Quiero presente y despacito

Pues ya estamos aquí otra vez. Septiembre. Nuevo curso. Nuevo año ¿por qué los calendarios comienzan en enero? Enero no es más que la continuidad de lo que empieza ahora. Releo ahora mis propósitos del septiembre pasado y me digo ¡pero si esto lo escribí ayer! La vida que va que se las pela (expresión muy mía que le encanta a mi santo -como diría Elvira Lindo-).

Hasta hace no mucho siempre iba en quinta marcha sin mirar atrás, ni para coger aliento. Pero llevo algún tiempo que freno a menudo. Y me paro de golpe. Los veranos me sirven para eso. Para reflexionar y saborear cada momento. Para ser consciente de que la vida es un regalo. Que está pasando ahora. Y que no hay más que el presente, que no es poco. Me ha costado descubrirlo pero ahora lo disfruto mucho más.

En ese presente me miro en el espejo desde lejos. Porque desde hace tiempo -también- me gusta cada vez menos. Ahora prefiero observarme hacia dentro porque ¿para qué engañarnos? Lo de fuera se va arrugando o cayendo o agrandando. Y la verdad que -ante estas puñeteras adversidades- prefiero mirar hacia otro lado. Además de que el espejo solo me devuelve imágenes en forma de reproches me insta a cuidarme de lo lindo. Y me da pereza, lo reconozco. Al menos morena me veo favorecida, lo que durará un par de semanas.
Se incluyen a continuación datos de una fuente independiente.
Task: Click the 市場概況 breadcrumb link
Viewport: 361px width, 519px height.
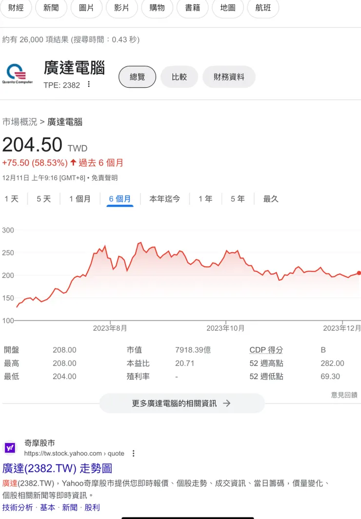Action: point(20,122)
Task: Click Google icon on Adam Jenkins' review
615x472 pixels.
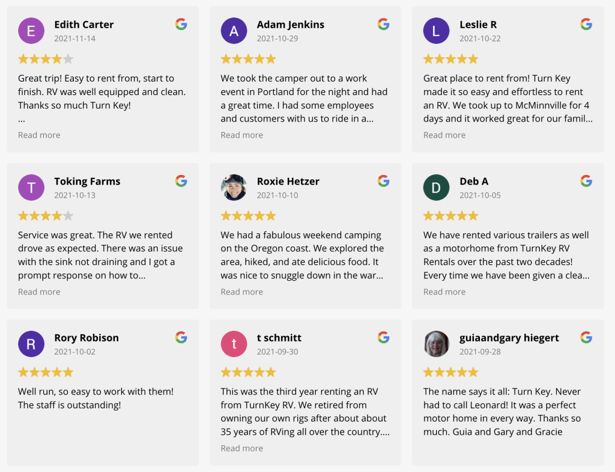Action: (384, 24)
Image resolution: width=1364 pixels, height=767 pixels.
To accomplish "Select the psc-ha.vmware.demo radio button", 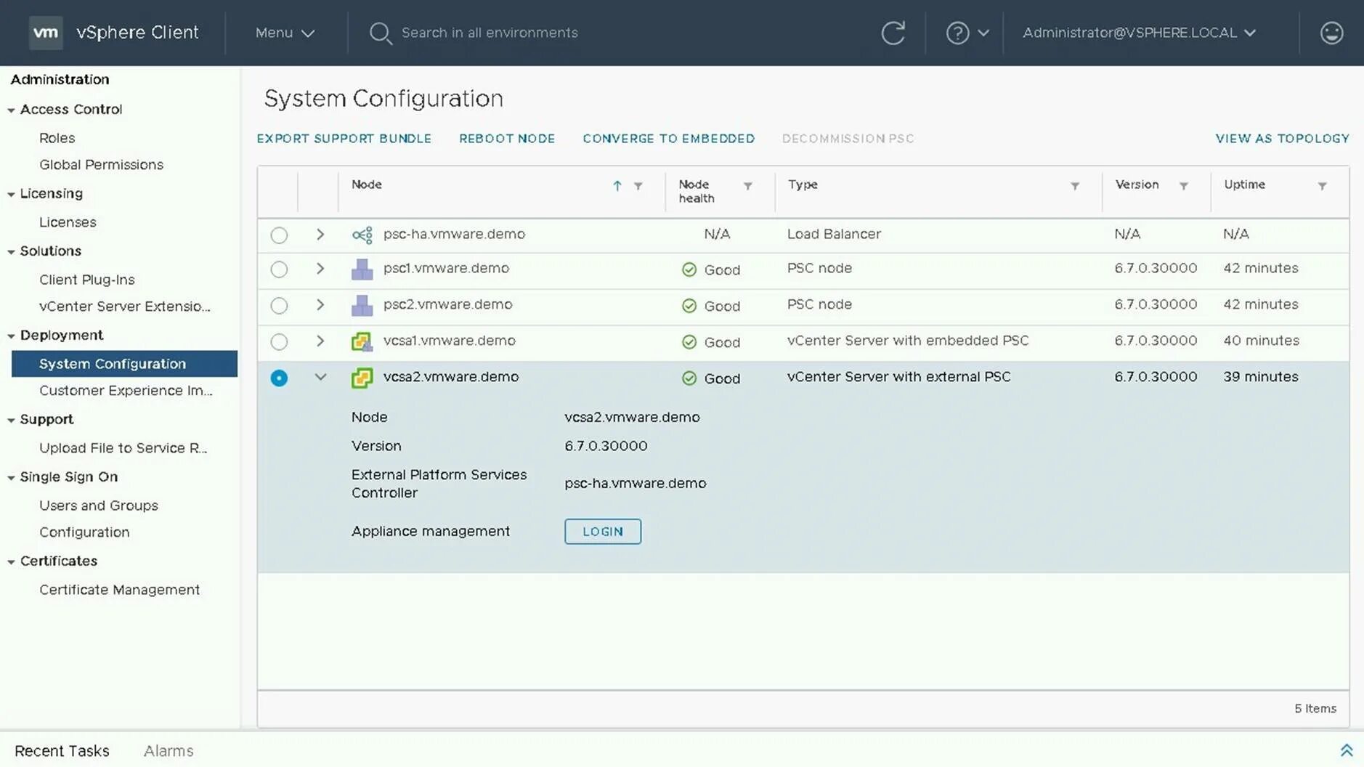I will coord(279,235).
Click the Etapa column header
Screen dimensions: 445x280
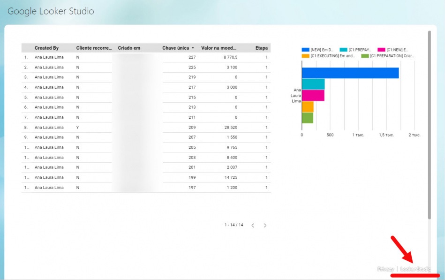(261, 48)
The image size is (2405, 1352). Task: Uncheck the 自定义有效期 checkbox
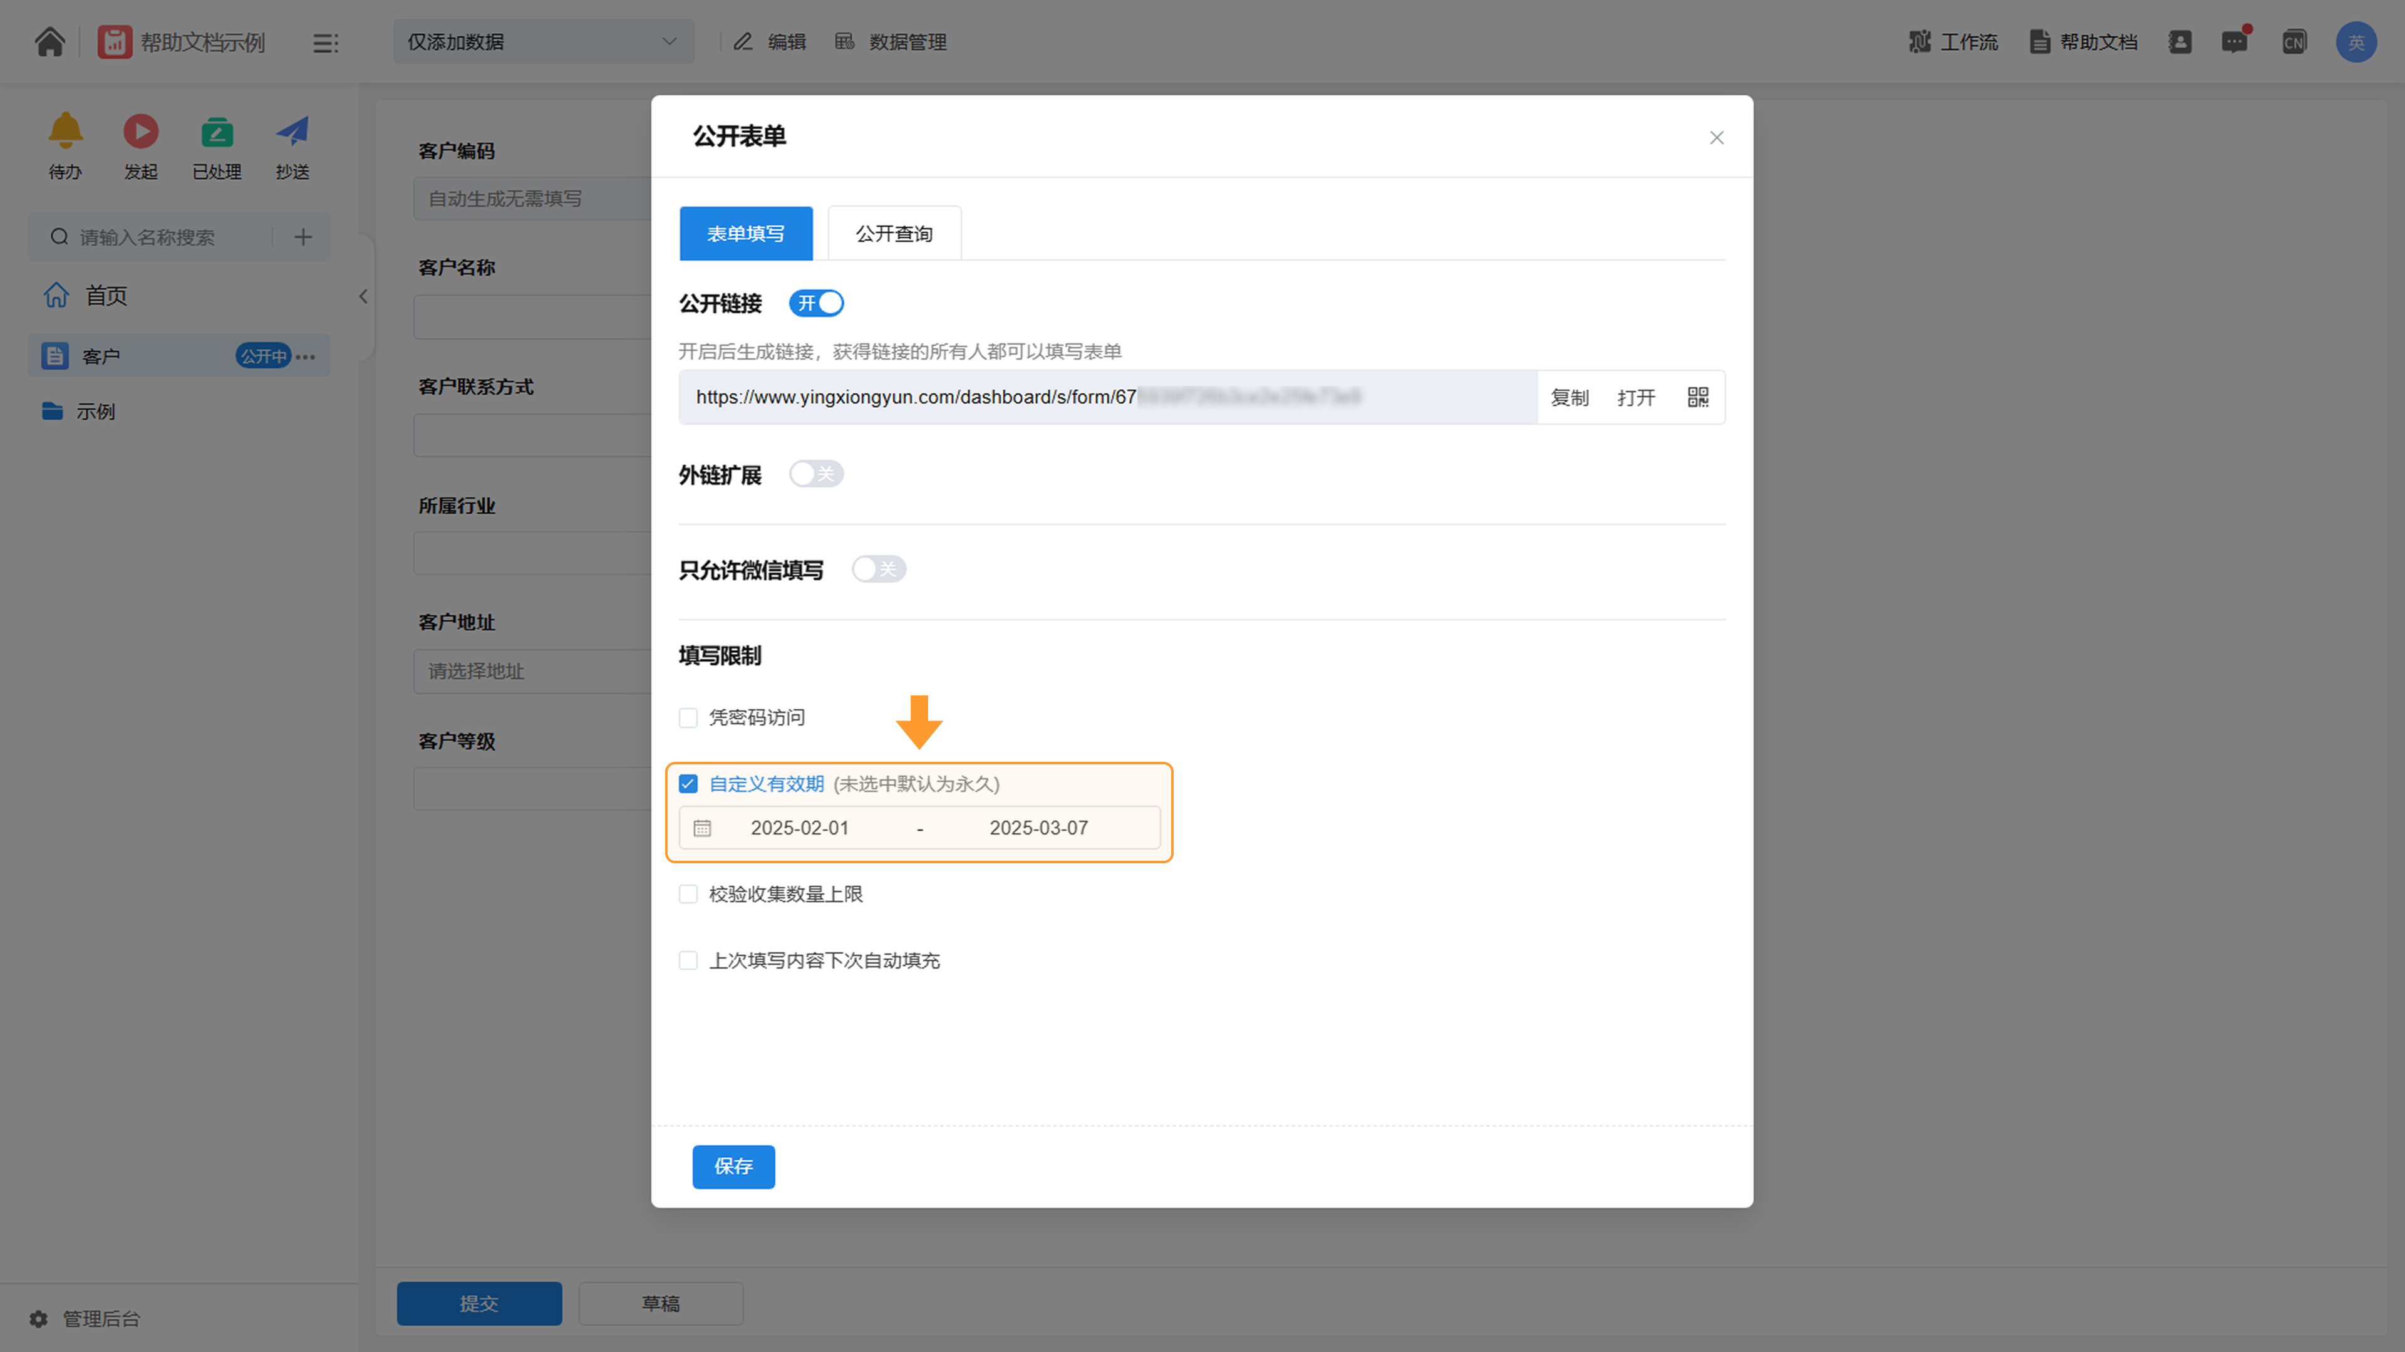coord(688,784)
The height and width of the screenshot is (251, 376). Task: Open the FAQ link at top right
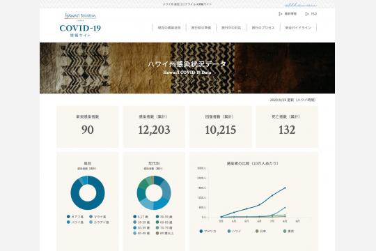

En mi presente observo que mi retoños son cada vez más largos, que ocupan gran parte de sus camas, que les crece la nariz, les cambia el cuerpo y que mi chiquitina ya puede compartir conmigo los zapatos. Veo que les achucho y no sé por cuánto tiempo -creo que aún puedo hacerlo en público sin que me quieran asesinar con la mirada-. Y que les queda muy poco de tierna infancia. De esa ingenuidad que les brinda el misterioso ratón Pérez. Y me da muuuuucha pena. Sus cortas vidas han llegado hasta aquí en un suspiro.

Pues eso, que a pesar de que sea septiembre el mes de mirar hacia el futuro, no quiero ver más allá del ahora. A ver si esta vez se me pasa el curso más despacito, como dice la cansina canción del verano. Mi deseo para el nuevo curso es que el tiempo discurra a cámara lenta. Que no quiero rebobinar para redisfrutar, que quiero darle al play y ya.